How Canny edge detection works
A plain-language walk through the Canny algorithm: gradients, non-max suppression, and the two thresholds that decide which edges survive.
What counts as an edge
An edge is a place where brightness changes sharply, like the boundary between a dark jacket and a light wall. Canny finds these by measuring the gradient, the rate of change in intensity, at every pixel in both the horizontal and vertical directions. Where the gradient is large, a boundary is likely; where the image is flat, the gradient is near zero.
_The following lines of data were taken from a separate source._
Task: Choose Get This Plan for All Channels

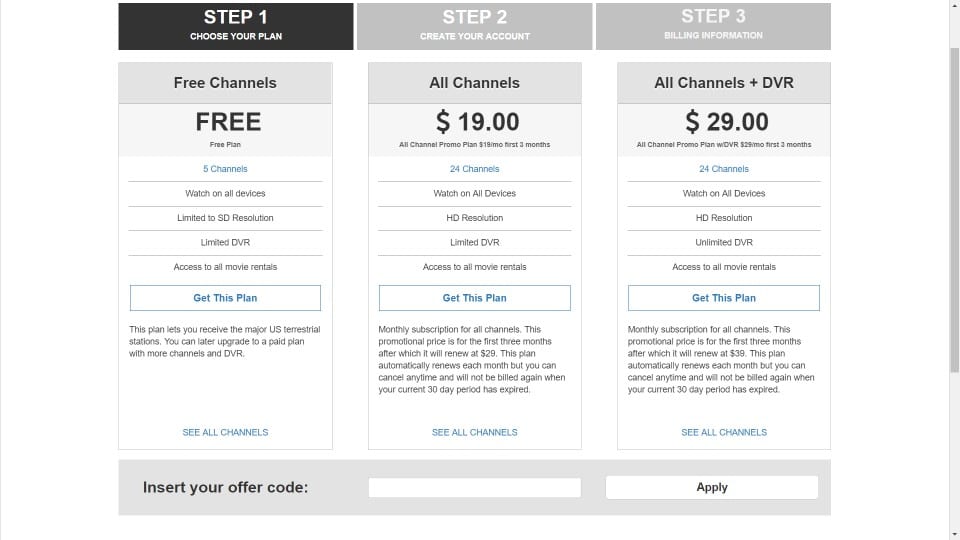Action: (474, 298)
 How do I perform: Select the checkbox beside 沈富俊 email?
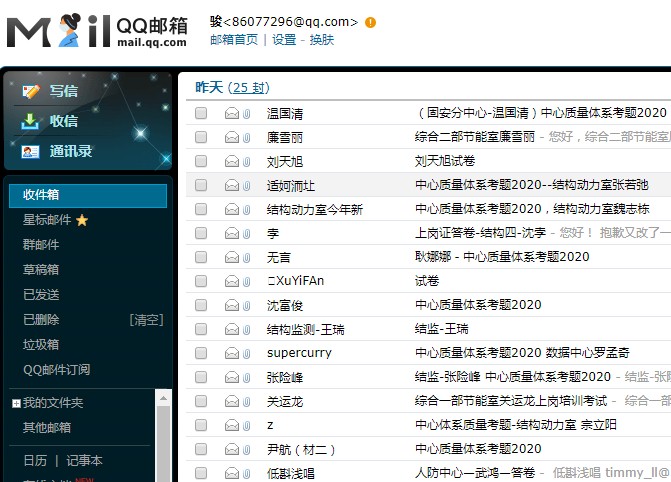(201, 305)
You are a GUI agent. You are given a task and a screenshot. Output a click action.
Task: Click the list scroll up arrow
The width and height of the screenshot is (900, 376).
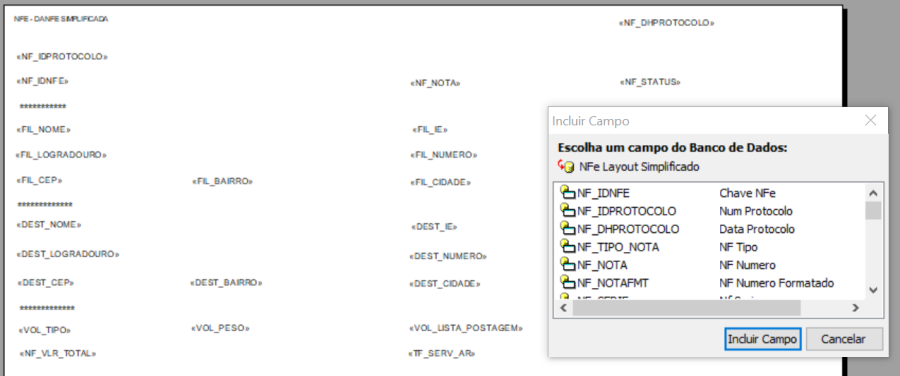873,193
This is why edge detection cares about contrast and shape rather than color, and why a low-contrast photo produces fewer edges.
Thinning and the two thresholds
Raw gradients are thick and fuzzy, so Canny thins them with non-maximum suppression, keeping only the pixels that sit right on the crest of a gradient ridge. Then it applies hysteresis using the two thresholds you control. Any pixel above the high threshold is accepted as a definite edge, any pixel below the low threshold is thrown away, and pixels in between are kept only when they touch a definite edge. This two-level test is what lets Canny follow a faint but continuous line while ignoring isolated specks of noise.
Reading the presets
The Fine, Balanced, and Bold presets are just handy pairs of those two thresholds. Fine (50 and 150) keeps weak edges, so you see brick joints, hair strands, and texture. Balanced (75 and 200) trims the noise while holding the main shapes. Bold (100 and 250) demands strong contrast, leaving only the clearest outlines. Because the presets simply move both sliders, you can start from one and fine-tune from there rather than guessing raw numbers.
Getting a cleaner result
If the edge map looks like static, your thresholds are too low for the amount of texture in the photo, so raise them or shrink the image first to average out noise. If important outlines vanish, lower the thresholds until the line reappears without pulling in clutter. For line art or a coloring page, enable 'Dark lines on white' so the result prints cleanly, then download the PNG. Because everything runs locally, you can iterate as many times as you like without any upload wait.